Part of Advances in Neural Information Processing Systems 34 (NeurIPS 2021)
Liwang Zhu, Qi Bao, Zhongzhi Zhang
Individual's opinions are fundamentally shaped and evolved by their interactions with other people, and social phenomena such as disagreement and polarization are now tightly woven into daily life. The quantification and optimization of these concepts have been the subject of much recent research behind a wealth of high-impact data mining applications. In particular, researchers have addressed the question of how such concepts can be optimized by influencing the opinion of a small number of individuals or by designing the network from scratch.Here, rather than a “design-from-scratch” approach or altering the initial opinion, we study the optimization problem of recommending $k$ new links to minimize the sum of polarization and disagreement in a social network with $n$ nodes and $m$ edges. We show that our objective function of this combinatorial optimization problem is not submodular, although it is monotone.
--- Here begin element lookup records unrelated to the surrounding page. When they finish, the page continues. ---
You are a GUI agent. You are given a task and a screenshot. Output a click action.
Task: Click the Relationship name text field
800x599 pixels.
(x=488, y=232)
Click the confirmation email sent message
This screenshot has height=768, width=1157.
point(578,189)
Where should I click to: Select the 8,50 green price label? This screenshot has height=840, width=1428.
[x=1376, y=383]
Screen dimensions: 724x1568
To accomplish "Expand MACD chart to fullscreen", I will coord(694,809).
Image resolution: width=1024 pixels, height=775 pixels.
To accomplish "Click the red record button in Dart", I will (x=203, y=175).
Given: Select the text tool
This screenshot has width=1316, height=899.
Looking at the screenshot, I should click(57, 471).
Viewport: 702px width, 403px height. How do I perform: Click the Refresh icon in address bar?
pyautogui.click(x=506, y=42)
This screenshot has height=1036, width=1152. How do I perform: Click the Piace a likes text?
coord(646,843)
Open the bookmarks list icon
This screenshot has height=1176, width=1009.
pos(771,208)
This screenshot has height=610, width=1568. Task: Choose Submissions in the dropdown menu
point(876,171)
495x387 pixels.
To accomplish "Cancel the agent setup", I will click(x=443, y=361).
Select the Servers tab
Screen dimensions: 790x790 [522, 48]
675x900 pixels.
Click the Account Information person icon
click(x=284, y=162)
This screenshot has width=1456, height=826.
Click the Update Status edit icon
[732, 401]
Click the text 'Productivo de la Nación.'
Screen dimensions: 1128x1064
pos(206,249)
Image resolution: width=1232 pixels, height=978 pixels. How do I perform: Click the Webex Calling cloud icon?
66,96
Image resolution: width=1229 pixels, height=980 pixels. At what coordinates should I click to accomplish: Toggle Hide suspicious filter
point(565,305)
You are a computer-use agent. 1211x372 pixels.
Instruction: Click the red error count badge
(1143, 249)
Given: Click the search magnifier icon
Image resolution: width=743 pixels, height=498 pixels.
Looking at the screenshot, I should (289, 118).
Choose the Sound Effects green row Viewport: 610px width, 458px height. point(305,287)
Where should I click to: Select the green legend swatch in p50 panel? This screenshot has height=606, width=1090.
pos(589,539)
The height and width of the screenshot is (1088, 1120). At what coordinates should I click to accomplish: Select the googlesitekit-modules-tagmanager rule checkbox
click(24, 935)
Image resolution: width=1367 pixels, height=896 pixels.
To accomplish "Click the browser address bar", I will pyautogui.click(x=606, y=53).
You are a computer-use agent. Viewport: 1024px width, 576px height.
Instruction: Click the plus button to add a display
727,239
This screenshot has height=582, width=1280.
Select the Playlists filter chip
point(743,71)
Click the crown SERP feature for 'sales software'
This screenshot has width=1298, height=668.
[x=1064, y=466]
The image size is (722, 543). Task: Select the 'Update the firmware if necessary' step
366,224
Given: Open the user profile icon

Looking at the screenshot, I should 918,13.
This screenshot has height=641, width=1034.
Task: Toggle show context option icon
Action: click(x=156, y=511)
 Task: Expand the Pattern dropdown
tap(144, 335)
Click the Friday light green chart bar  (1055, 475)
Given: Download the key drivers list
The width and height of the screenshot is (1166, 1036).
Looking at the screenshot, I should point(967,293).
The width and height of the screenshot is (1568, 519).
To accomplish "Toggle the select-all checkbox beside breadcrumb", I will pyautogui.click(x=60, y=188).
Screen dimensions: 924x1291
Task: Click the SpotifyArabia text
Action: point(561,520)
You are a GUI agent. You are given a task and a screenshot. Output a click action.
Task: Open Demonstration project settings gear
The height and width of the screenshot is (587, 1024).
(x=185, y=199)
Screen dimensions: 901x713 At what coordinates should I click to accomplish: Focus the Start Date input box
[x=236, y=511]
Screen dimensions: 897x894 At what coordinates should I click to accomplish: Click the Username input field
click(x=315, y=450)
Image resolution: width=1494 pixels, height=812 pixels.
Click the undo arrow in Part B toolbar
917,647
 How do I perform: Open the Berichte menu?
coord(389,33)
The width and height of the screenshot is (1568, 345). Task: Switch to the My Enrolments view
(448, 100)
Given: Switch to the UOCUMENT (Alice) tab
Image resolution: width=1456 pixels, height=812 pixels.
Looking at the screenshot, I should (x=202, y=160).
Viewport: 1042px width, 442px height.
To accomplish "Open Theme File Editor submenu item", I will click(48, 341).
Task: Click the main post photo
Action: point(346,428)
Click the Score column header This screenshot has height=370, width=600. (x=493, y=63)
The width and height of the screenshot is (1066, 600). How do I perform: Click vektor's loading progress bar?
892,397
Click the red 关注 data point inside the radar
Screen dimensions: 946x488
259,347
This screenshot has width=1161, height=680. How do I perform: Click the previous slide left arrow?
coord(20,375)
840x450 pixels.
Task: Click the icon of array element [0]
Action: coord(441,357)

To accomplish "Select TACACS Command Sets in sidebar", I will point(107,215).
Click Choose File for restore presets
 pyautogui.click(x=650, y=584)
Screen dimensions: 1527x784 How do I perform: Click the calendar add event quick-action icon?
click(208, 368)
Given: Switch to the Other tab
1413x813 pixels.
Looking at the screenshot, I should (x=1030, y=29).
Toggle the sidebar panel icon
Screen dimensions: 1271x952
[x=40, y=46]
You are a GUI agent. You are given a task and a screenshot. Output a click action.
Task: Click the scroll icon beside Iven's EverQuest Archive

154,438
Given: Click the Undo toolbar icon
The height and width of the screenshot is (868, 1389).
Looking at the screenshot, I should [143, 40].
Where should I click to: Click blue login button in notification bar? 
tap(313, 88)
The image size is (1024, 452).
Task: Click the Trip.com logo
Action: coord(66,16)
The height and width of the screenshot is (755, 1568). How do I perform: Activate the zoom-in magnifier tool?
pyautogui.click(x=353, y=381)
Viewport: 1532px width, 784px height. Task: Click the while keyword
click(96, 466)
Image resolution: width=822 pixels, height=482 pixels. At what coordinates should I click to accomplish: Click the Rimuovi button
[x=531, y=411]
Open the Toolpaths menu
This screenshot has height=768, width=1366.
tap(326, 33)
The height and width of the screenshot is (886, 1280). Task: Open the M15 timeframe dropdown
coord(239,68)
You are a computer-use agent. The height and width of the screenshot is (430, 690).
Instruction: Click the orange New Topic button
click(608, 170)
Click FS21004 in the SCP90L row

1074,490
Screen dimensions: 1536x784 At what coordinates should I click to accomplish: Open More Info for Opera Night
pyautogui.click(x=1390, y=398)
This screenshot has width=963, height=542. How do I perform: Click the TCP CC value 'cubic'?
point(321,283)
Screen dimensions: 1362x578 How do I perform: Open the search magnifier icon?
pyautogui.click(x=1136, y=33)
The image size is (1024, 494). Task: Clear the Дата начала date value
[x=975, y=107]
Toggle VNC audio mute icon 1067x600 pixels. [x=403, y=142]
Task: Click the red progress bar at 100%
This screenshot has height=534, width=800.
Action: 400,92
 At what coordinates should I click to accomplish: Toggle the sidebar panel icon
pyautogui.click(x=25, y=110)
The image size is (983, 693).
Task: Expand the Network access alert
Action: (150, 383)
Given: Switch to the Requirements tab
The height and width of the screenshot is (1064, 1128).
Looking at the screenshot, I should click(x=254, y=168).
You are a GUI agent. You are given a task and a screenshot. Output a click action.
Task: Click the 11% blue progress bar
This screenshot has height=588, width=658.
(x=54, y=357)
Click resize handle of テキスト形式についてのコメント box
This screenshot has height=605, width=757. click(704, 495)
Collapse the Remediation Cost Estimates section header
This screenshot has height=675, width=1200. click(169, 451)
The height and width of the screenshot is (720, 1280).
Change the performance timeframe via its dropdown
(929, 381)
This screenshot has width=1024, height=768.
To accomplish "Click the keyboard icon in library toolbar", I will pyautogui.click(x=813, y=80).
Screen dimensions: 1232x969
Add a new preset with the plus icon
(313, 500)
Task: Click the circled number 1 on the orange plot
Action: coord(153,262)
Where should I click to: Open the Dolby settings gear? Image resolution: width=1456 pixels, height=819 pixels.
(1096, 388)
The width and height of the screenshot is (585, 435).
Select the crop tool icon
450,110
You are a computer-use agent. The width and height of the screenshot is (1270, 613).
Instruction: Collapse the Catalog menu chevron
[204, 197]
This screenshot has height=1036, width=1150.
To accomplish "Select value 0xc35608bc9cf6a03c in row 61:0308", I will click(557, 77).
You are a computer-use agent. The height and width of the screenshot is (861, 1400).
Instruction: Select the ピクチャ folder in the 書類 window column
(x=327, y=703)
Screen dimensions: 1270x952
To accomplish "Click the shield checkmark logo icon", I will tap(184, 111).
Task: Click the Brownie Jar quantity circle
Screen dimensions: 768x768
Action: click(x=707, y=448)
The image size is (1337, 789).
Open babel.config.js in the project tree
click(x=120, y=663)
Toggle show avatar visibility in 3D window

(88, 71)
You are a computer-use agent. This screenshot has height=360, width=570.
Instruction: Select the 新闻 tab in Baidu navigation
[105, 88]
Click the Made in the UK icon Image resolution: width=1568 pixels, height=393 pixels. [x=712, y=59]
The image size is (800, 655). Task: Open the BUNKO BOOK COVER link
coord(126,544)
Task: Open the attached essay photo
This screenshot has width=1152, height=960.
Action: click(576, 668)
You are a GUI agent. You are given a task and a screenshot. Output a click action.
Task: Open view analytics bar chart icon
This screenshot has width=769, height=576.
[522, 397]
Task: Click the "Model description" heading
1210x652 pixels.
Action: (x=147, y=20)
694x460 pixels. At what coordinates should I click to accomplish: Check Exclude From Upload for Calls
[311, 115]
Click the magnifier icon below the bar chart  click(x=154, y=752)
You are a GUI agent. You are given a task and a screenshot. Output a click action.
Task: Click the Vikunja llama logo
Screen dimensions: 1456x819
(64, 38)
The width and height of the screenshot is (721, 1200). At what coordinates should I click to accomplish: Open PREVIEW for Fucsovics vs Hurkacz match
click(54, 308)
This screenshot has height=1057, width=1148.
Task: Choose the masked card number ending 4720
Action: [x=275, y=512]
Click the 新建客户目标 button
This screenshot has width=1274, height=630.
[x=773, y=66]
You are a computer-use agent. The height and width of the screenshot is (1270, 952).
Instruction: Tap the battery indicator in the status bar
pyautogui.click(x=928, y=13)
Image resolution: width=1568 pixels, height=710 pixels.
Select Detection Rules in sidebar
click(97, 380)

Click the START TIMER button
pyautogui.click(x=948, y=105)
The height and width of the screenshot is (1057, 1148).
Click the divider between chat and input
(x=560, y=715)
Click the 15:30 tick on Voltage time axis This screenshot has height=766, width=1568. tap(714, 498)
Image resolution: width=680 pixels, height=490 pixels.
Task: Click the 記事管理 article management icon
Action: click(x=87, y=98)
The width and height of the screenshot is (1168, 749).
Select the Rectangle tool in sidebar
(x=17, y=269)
We propose a simple greedy algorithm with a constant-factor approximation that solves the problem in cubic running time, and we provide theoretical analysis of the approximation guarantee for the algorithm. To overcome the computation challenge for large networks, we also provide a fast algorithm with computation complexity $\Otil (mk\eps^{-2})$ for any $\eps>0$, where the $\Otil (\cdot)$ notation suppresses the ${\rm poly} (\log n)$ factors. Extensive experiments on real datasets demonstrate both the efficiency and effectiveness of our algorithms.